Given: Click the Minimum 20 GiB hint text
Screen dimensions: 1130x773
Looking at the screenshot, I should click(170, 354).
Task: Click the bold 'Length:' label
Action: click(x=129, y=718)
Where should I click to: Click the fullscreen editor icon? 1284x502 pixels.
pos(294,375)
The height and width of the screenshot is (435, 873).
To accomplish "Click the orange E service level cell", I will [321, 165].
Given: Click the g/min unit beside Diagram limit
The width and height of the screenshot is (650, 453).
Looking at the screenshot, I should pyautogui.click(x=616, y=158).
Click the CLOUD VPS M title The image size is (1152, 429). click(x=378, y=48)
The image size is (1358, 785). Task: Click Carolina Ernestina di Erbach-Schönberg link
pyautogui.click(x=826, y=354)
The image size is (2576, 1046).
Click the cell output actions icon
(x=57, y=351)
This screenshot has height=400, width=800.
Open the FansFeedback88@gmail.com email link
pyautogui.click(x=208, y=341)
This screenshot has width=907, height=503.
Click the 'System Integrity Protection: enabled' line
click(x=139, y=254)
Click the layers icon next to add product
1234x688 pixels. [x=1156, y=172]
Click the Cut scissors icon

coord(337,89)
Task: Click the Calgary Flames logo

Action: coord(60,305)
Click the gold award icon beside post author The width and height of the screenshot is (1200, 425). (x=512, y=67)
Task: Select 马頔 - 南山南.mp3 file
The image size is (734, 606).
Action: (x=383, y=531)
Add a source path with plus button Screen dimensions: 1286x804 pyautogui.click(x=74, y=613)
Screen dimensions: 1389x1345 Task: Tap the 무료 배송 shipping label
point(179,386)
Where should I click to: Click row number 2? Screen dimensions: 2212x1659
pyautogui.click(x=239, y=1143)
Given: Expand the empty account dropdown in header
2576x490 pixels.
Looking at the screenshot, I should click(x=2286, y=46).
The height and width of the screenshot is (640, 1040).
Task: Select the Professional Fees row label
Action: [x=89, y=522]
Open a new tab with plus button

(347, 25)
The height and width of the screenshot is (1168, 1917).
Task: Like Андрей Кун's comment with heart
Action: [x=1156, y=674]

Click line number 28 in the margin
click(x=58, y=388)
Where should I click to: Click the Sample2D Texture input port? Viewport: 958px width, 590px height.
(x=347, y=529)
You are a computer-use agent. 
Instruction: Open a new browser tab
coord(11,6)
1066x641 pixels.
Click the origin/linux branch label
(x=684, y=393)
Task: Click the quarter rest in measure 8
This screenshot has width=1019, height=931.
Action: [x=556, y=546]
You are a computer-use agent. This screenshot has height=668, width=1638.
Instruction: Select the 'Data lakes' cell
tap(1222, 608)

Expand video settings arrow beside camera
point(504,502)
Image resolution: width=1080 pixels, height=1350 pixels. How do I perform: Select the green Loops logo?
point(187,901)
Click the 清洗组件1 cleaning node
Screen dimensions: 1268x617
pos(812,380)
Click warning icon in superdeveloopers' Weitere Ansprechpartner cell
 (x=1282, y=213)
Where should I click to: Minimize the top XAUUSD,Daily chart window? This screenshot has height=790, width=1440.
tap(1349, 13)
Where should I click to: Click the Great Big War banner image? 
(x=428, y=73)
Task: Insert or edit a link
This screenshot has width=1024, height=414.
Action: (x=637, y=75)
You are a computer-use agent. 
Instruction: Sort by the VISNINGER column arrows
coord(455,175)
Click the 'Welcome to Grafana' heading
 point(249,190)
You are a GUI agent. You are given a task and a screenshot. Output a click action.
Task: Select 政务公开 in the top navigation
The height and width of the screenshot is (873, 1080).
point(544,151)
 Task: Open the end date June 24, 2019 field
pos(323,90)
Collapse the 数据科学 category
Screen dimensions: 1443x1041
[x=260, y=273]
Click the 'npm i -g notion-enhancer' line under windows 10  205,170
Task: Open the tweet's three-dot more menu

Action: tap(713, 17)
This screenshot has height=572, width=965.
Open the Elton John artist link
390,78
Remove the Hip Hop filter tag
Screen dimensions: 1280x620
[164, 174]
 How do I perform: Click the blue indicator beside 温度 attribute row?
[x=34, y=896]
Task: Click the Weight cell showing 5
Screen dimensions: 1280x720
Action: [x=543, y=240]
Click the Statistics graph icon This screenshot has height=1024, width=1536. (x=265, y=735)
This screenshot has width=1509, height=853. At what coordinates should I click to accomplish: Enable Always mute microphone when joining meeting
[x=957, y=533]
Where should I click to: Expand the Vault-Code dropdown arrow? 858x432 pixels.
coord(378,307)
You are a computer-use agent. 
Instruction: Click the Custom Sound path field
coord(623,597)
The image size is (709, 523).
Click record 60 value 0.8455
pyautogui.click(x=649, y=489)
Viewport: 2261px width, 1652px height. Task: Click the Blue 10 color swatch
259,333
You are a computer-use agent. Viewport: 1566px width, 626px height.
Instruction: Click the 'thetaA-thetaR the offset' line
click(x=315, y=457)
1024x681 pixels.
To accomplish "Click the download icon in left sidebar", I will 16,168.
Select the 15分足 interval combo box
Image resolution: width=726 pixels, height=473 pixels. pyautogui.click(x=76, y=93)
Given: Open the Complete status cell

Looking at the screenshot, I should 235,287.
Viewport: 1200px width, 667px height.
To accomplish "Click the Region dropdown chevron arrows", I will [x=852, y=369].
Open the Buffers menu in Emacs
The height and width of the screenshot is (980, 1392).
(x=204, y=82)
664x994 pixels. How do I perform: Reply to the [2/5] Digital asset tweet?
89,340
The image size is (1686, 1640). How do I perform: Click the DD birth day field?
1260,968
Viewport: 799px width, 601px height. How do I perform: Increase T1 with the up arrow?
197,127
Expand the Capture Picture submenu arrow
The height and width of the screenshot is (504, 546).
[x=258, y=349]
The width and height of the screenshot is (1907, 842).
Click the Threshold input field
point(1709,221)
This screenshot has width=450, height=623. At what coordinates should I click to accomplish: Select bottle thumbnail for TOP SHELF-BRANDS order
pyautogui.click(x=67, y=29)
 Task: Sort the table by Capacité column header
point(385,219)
==================================================
■ WHAT IS BEING ASKED ■
Line by line, write out the records above exactly.

■ RESULT OF THIS EXERCISE ■
Given: Click the Minimum 20 GiB hint text
Screen dimensions: 1130x773
Looking at the screenshot, I should click(170, 354).
Task: Click the bold 'Length:' label
Action: click(x=129, y=718)
Where should I click to: Click the fullscreen editor icon? 1284x502 pixels.
pos(294,375)
The height and width of the screenshot is (435, 873).
To accomplish "Click the orange E service level cell", I will [321, 165].
Given: Click the g/min unit beside Diagram limit
The width and height of the screenshot is (650, 453).
Looking at the screenshot, I should pyautogui.click(x=616, y=158).
Click the CLOUD VPS M title The image size is (1152, 429). click(x=378, y=48)
The image size is (1358, 785). Task: Click Carolina Ernestina di Erbach-Schönberg link
pyautogui.click(x=826, y=354)
The image size is (2576, 1046).
Click the cell output actions icon
(x=57, y=351)
This screenshot has height=400, width=800.
Open the FansFeedback88@gmail.com email link
pyautogui.click(x=208, y=341)
This screenshot has width=907, height=503.
Click the 'System Integrity Protection: enabled' line
click(x=139, y=254)
Click the layers icon next to add product
1234x688 pixels. [x=1156, y=172]
Click the Cut scissors icon

coord(337,89)
Task: Click the Calgary Flames logo

Action: coord(60,305)
Click the gold award icon beside post author The width and height of the screenshot is (1200, 425). (x=512, y=67)
Task: Select 马頔 - 南山南.mp3 file
The image size is (734, 606).
Action: (x=383, y=531)
Add a source path with plus button Screen dimensions: 1286x804 pyautogui.click(x=74, y=613)
Screen dimensions: 1389x1345 Task: Tap the 무료 배송 shipping label
point(179,386)
Where should I click to: Click row number 2? Screen dimensions: 2212x1659
pyautogui.click(x=239, y=1143)
Given: Expand the empty account dropdown in header
2576x490 pixels.
Looking at the screenshot, I should click(x=2286, y=46).
The height and width of the screenshot is (640, 1040).
Task: Select the Professional Fees row label
Action: [x=89, y=522]
Open a new tab with plus button

(347, 25)
The height and width of the screenshot is (1168, 1917).
Task: Like Андрей Кун's comment with heart
Action: [x=1156, y=674]

Click line number 28 in the margin
click(x=58, y=388)
Where should I click to: Click the Sample2D Texture input port? Viewport: 958px width, 590px height.
(x=347, y=529)
You are a computer-use agent. 
Instruction: Open a new browser tab
coord(11,6)
1066x641 pixels.
Click the origin/linux branch label
(x=684, y=393)
Task: Click the quarter rest in measure 8
This screenshot has width=1019, height=931.
Action: [x=556, y=546]
You are a computer-use agent. This screenshot has height=668, width=1638.
Instruction: Select the 'Data lakes' cell
tap(1222, 608)

Expand video settings arrow beside camera
point(504,502)
Image resolution: width=1080 pixels, height=1350 pixels. How do I perform: Select the green Loops logo?
point(187,901)
Click the 清洗组件1 cleaning node
Screen dimensions: 1268x617
pos(812,380)
Click warning icon in superdeveloopers' Weitere Ansprechpartner cell
 (x=1282, y=213)
Where should I click to: Minimize the top XAUUSD,Daily chart window? This screenshot has height=790, width=1440.
tap(1349, 13)
Where should I click to: Click the Great Big War banner image? 
(x=428, y=73)
Task: Insert or edit a link
This screenshot has width=1024, height=414.
Action: (x=637, y=75)
You are a computer-use agent. 
Instruction: Sort by the VISNINGER column arrows
coord(455,175)
Click the 'Welcome to Grafana' heading
 point(249,190)
You are a GUI agent. You are given a task and a screenshot. Output a click action.
Task: Select 政务公开 in the top navigation
The height and width of the screenshot is (873, 1080).
point(544,151)
 Task: Open the end date June 24, 2019 field
pos(323,90)
Collapse the 数据科学 category
Screen dimensions: 1443x1041
[x=260, y=273]
Click the 'npm i -g notion-enhancer' line under windows 10  205,170
Task: Open the tweet's three-dot more menu

Action: tap(713, 17)
This screenshot has height=572, width=965.
Open the Elton John artist link
390,78
Remove the Hip Hop filter tag
Screen dimensions: 1280x620
[164, 174]
 How do I perform: Click the blue indicator beside 温度 attribute row?
[x=34, y=896]
Task: Click the Weight cell showing 5
Screen dimensions: 1280x720
Action: [x=543, y=240]
Click the Statistics graph icon This screenshot has height=1024, width=1536. (x=265, y=735)
This screenshot has width=1509, height=853. At what coordinates should I click to accomplish: Enable Always mute microphone when joining meeting
[x=957, y=533]
Where should I click to: Expand the Vault-Code dropdown arrow? 858x432 pixels.
coord(378,307)
You are a computer-use agent. 
Instruction: Click the Custom Sound path field
coord(623,597)
The image size is (709, 523).
Click record 60 value 0.8455
pyautogui.click(x=649, y=489)
Viewport: 2261px width, 1652px height. Task: Click the Blue 10 color swatch
259,333
You are a computer-use agent. Viewport: 1566px width, 626px height.
Instruction: Click the 'thetaA-thetaR the offset' line
click(x=315, y=457)
1024x681 pixels.
To accomplish "Click the download icon in left sidebar", I will 16,168.
Select the 15分足 interval combo box
Image resolution: width=726 pixels, height=473 pixels. pyautogui.click(x=76, y=93)
Given: Open the Complete status cell

Looking at the screenshot, I should 235,287.
Viewport: 1200px width, 667px height.
To accomplish "Click the Region dropdown chevron arrows", I will [x=852, y=369].
Open the Buffers menu in Emacs
The height and width of the screenshot is (980, 1392).
(x=204, y=82)
664x994 pixels. How do I perform: Reply to the [2/5] Digital asset tweet?
89,340
The image size is (1686, 1640). How do I perform: Click the DD birth day field?
1260,968
Viewport: 799px width, 601px height. How do I perform: Increase T1 with the up arrow?
197,127
Expand the Capture Picture submenu arrow
The height and width of the screenshot is (504, 546).
[x=258, y=349]
The width and height of the screenshot is (1907, 842).
Click the Threshold input field
point(1709,221)
This screenshot has width=450, height=623. At what coordinates should I click to accomplish: Select bottle thumbnail for TOP SHELF-BRANDS order
pyautogui.click(x=67, y=29)
 Task: Sort the table by Capacité column header
point(385,219)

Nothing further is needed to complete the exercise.